Cited patent literature

• - EP 0190721 B1 [0004]
• - DE 19519504 C2 [0006]
• - EP 1046493 B1 [0007]

Claims (13)

Method for producing permanently bent laminated glass ( 1 ), whereby at least two discs ( 2 . 3 ) with a composite plate ( 4 ) are bent and connected, characterized in that the composite plate ( 4 ) before bending between the discs ( 2 . 3 ), the entire disk unit ( 1 ) then via a form ( 5 ), the curved disk unit ( 1 ) with fastening parts ( 6 ), then the entire unit ( 1 ) is heated under pressure, the area of the composite panel ( 4 ) and under these conditions the composite plate ( 4 ) with the glass sheets ( 2 . 3 ) enters a rigid connection. Method according to claim 1, characterized in that the composite lath ( 4 ) is an ionoplast polymer film, in particular the DuPont SentryGlasPlus film. Method according to claim 1, characterized in that the composite panel ( 4 ) consists of polyvinyl butyral. Method according to claim 1, characterized in that the composite panel ( 4 ) consists of ethylene-vinyl acetate. Method according to claim 1, characterized in that the glass panes ( 2 . 3 ) consist of soda lime glass. Method according to claim 1, characterized in that the glass panes ( 2 . 3 ) consist of borosilicate. Method according to claim 1, characterized in that the glass panes ( 2 . 3 ) made of cast glass. Method according to claim 1, characterized in that the glass panes ( 2 . 3 ) consist of a drawn glass. Method according to claim 1, characterized in that the glass panes ( 2 . 3 ) are thermally biased. Method according to claim 1, characterized in that the glass panes ( 2 . 3 ) are chemically biased.
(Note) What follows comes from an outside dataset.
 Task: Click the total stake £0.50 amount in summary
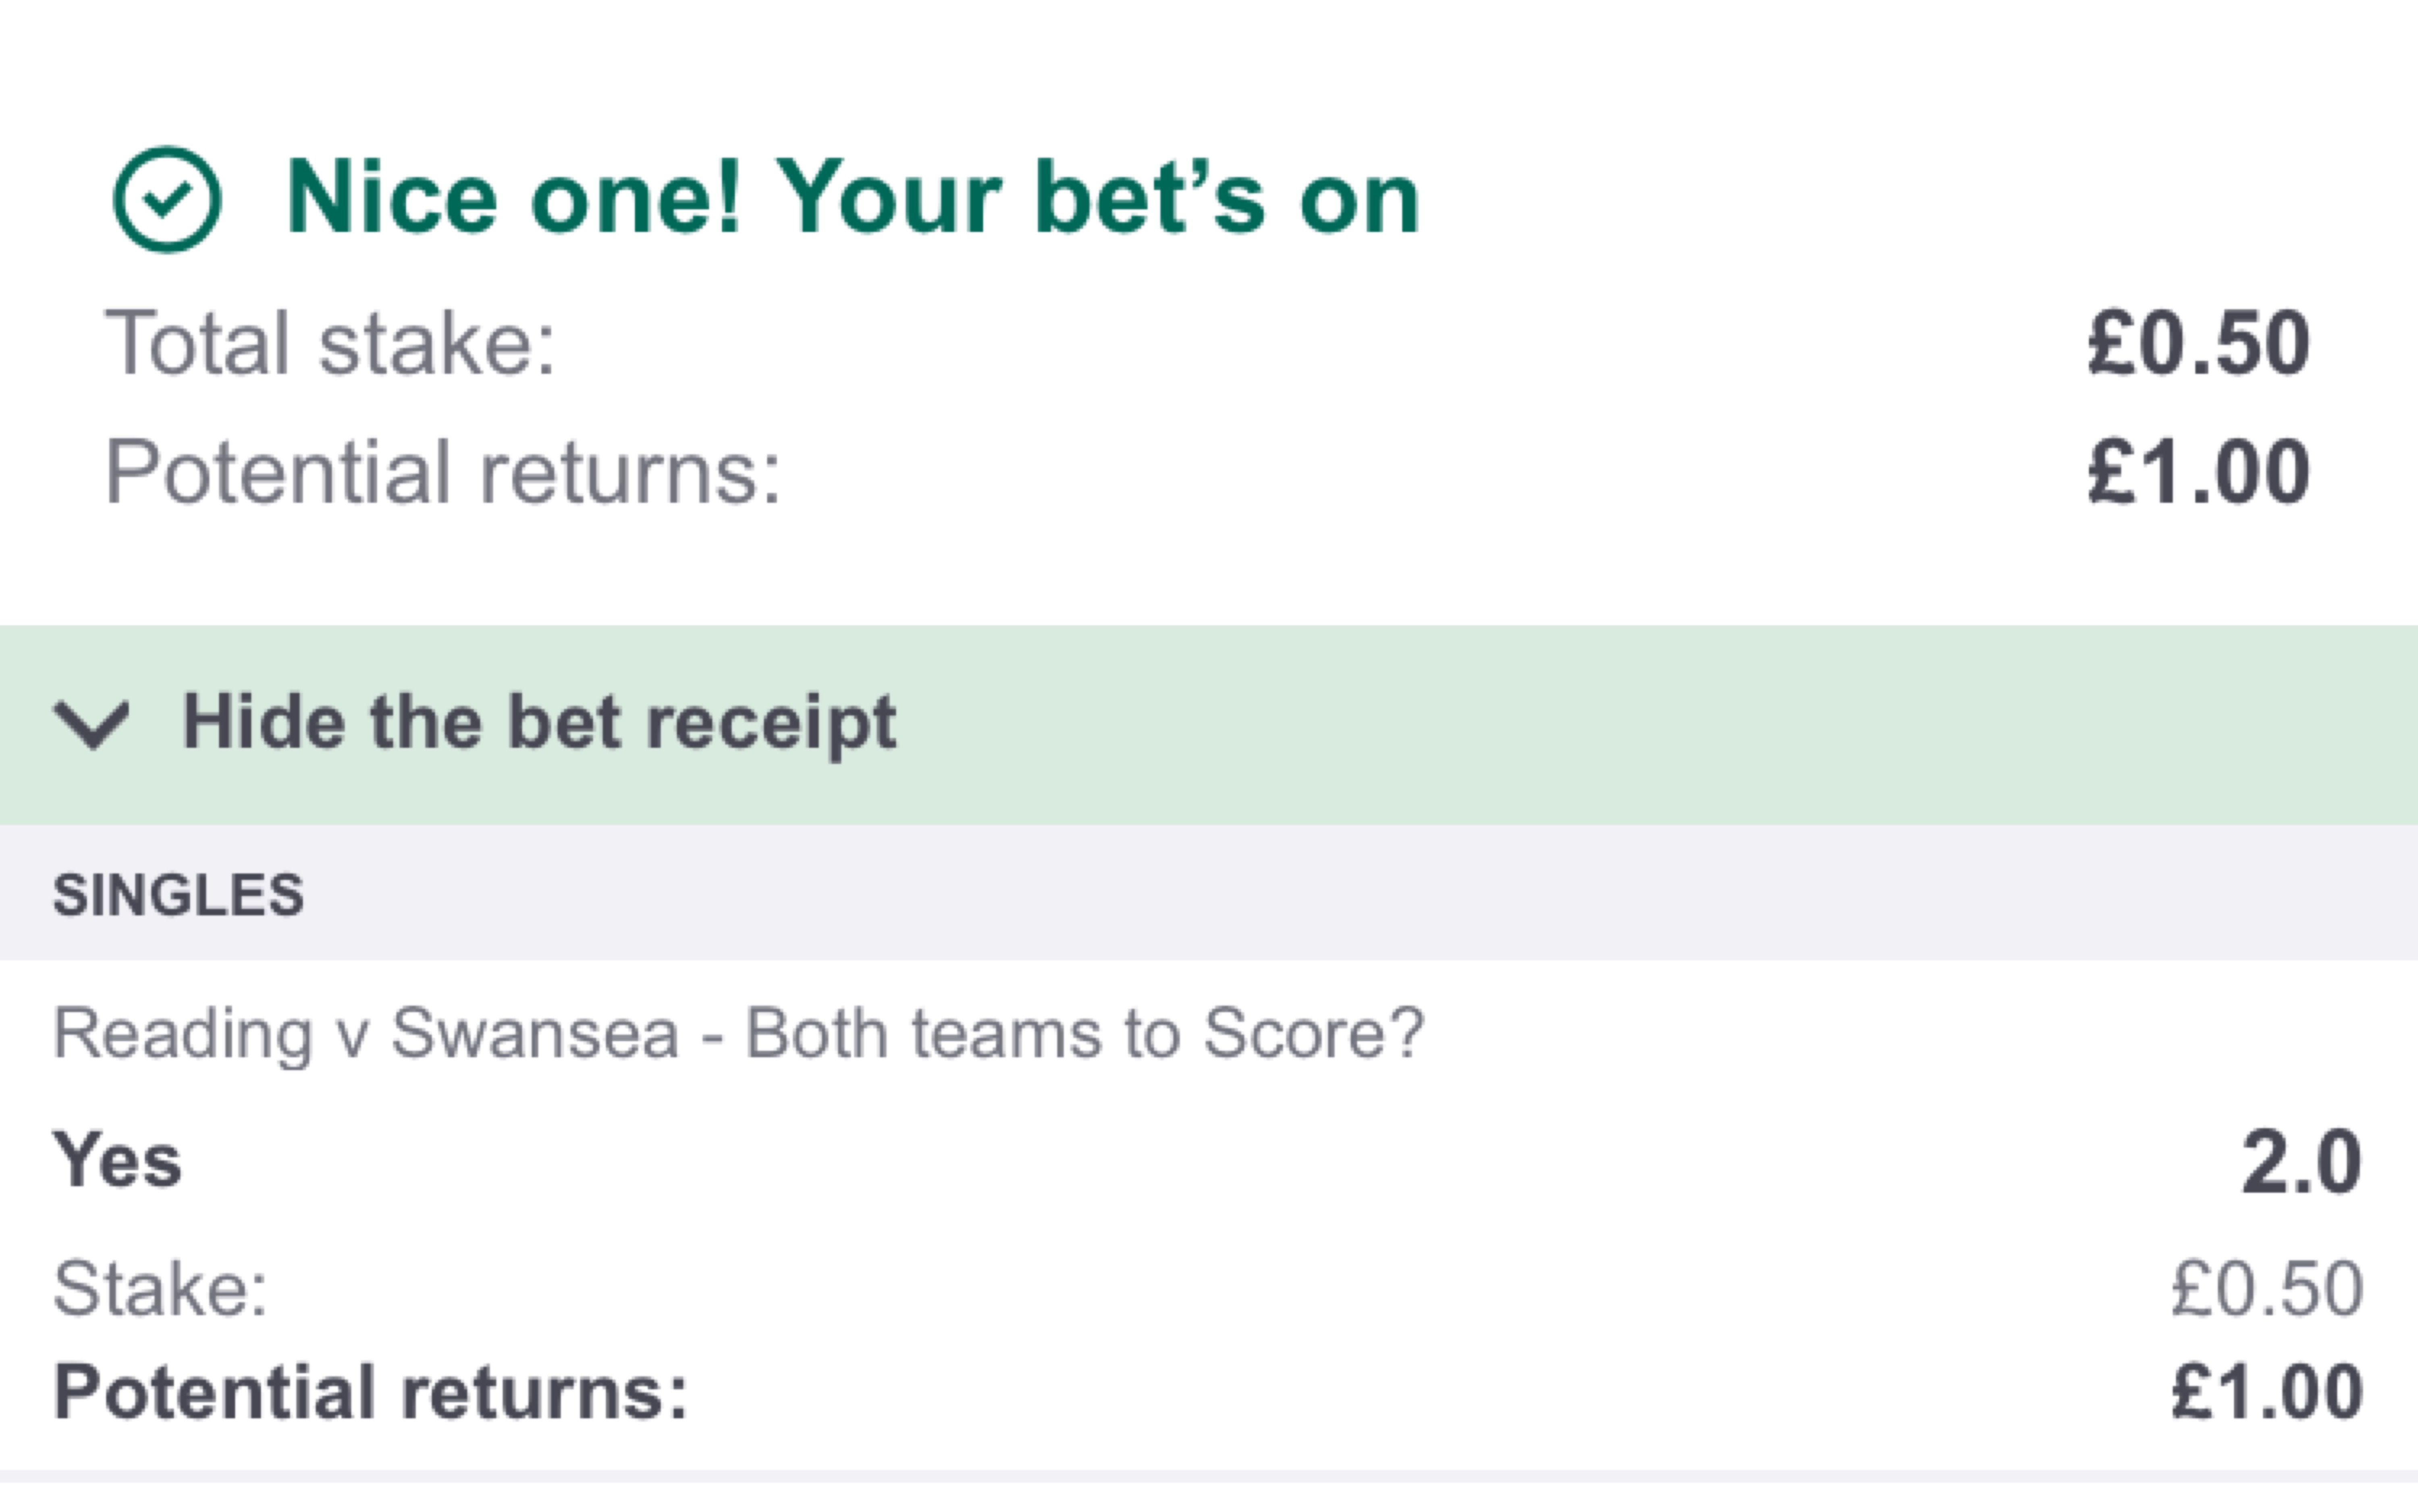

Method according to claim 1, characterized in that at least one of the glass panes ( 2 . 3 ) consists of an acrylic glass. Method according to claim 1, characterized in that at least one of the glass panes ( 2 . 3 ) consists of a polycarbonate glass. Method according to claim 1, characterized in that the glass panes ( 2 . 3 ) consist of at least one or more materials of claims 5 to 12.